= Bill Whitehead =

New Zealand sports administrator (1931–2021)

William Albert Whitehead (19 August 1931 – 15 January 2021) was a New Zealand sports administrator who was involved in rugby league for more than 70 years. He also worked in horse racing and bowls. He received the Queen's Service Medal in 1987. He also played one game for Marist, and played with University for one season.

== Life and career ==
He is arguably the most decorated man in Rugby League, being the holder of nine life memberships, both the senior and schoolboys boards of Canterbury and West Coast, his club Marist and NZ Marist Rugby League Association of which he was President for a record eight years, and patron when it was disbanded by President/Secretary Ross Lipscombe in 2000.

He was selected as winner of Nelson/Stewart Challenge Trophy as Personality of Tournament at the last NZ Marist tournament in 1997 in Wellington. He was manager of the NZ Marist team to Australia in 1979. Whitehead was Deputy Chairman of Canterbury Schoolboys board in 1964, but was headhunted to join senior Board of Control in 1965 (till 1974) to prepare Rugby League Weekly, the official CRFL programme (was its editor for over a decade), with renowned historian John Coffey. He, and CRFL Secretary Dave Gaynor were inducted as the first Rangitira of the Maori Advisory Board in 1971. "WA" was for some time a Vice President of NZ Universities Rugby League, a team he managed to beat Australian Universities for the first time in 1971, when coached by Eddie Butts, and was a life member (its last) of the now defunct NZRL Schoolboys' Council, and elected a life member of NZ Rugby League (with original schoolboy Kiwi, Bud Lisle) in 1998. He was awarded the Queen's Service Medal by Sir Paul Reeves in 1986 after managing the schoolboy Kiwis to Australia in 1986, having been NZ Manager in 1980 and 1984.

He has been local manager or managed 300 teams, including every West Coast side from 1964 to 1989 during which time 25 Kiwis passed through his hands, and most countries, NSW Country (3 times), Queensland Country, and all provinces. He and the late Lory Blanchard, a Rugby League legend and former Kiwi coach, were proxy delegates for West Coast and Otago in 1968, before Whitehead became WC Deputy Delegate from 1969, then Resident Delegate from 1972 until Council wound up in 1991. He was Secretary-Manager of South Island Rugby League Kiwis Association. He is a son of former Speaker of Parliament in the Kirk Government, Sir Stanley Whitehead KB JP, Member of Parliament for Nelson for 18 years. Whitehead senior was a former player with Blackball and Inangahua before being a provincial referee in both Union and League. He controlled Buller versus Inangahua (then a sub league of West Coast) in both Union and League, both games on Victoria Square in Westport.

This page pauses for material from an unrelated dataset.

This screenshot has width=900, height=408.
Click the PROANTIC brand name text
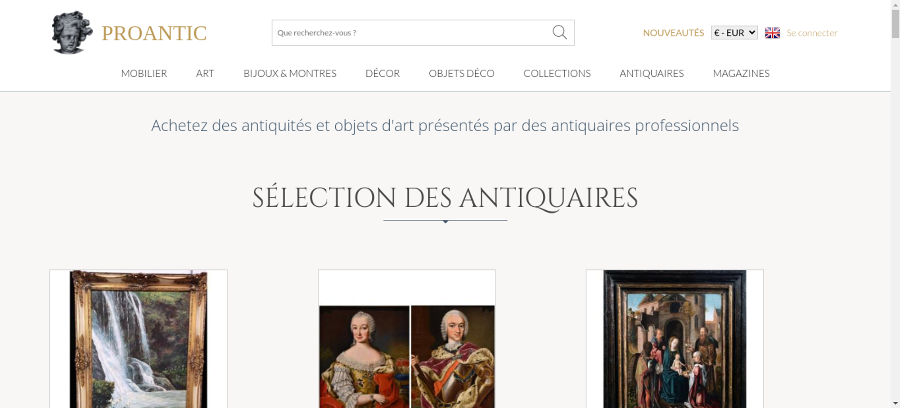click(154, 33)
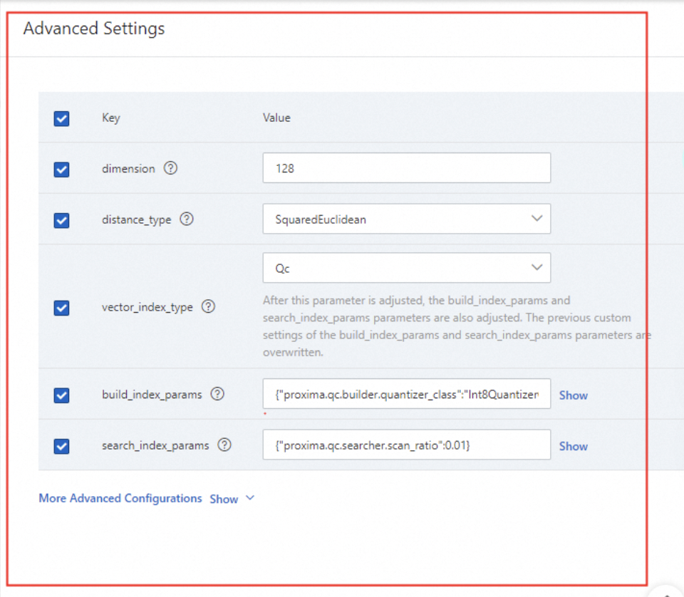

His uncle (Bill Clark) scored a try for Inangahua v Canterbury in 1937 when the Canterbury fullback was the legendary George Nēpia, who then played for Hornby.
As well as Canterbury XIII, the History of Canterbury Rugby League, Coffey also did the centenary book in 2013. His tenth life membership was of the Canterbury Licensed Trade Bowls club, he was its tournament convenor for many years when Blanchard was President. He was Bar Manager (eight bars) for the DB Golden Oldies World Cricket Festival in 1992 and organised South Island, Canterbury Jockeys Rugby Union teams from 1958 to
Whitehead was Chairman of the 75th Anniversary Committee for Canterbury in 1987, when Coffey, or "Coffdrop" to his friends, published 1965 and co-ordinator of Rugby League Night at Trots at Addington Raceway from its inception in 1982 till 2011. He was Assistant Manager of Kiwis at World Cup in 1977, and Media Manager of Weightlifting at 1974 Commonwealth Games, when his late father hosted the Queen and Prince Philip. He has also been secretary (now Secretary-Manager) of South Island Kiwis Association when the late Mel Cooke was President, and since under Mike O'Donnell.

==Death==
William Albert Whitehead. Born: 19 August 1931 at Inangahua. Died: 15 January 2021 at Christchurch. Pre-deceased by wife Cath. Survived by sons Tony and James, and daughters Sharon, Lisa and Angela, and their families.